═════ Dati del compito ═════

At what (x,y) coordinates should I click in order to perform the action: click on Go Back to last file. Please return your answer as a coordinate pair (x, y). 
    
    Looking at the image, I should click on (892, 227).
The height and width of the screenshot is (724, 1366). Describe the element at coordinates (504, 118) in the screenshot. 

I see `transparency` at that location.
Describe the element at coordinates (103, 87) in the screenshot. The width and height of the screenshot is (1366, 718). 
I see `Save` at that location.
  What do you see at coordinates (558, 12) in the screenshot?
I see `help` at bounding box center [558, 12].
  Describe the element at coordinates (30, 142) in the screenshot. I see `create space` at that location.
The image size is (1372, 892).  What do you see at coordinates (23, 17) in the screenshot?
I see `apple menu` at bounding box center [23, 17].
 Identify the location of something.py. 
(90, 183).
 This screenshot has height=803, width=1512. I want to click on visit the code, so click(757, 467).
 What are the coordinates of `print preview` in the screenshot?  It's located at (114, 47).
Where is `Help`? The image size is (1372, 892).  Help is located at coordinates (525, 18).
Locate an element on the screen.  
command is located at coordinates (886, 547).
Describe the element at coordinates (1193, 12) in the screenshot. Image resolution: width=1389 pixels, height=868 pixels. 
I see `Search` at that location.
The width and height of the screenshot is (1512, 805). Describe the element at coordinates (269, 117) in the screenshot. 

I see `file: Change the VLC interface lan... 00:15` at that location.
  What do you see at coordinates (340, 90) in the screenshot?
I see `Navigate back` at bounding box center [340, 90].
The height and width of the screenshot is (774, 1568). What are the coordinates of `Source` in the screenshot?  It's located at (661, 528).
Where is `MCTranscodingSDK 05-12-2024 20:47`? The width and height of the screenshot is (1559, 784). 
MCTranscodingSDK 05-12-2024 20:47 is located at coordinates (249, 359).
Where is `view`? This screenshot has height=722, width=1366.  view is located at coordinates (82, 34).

═════

**Requisiti del problema**.
Indica, per favore, quante righe qui sopra contengono la parola "height". Scrivi soltanto il numero.

**La risposta**.
8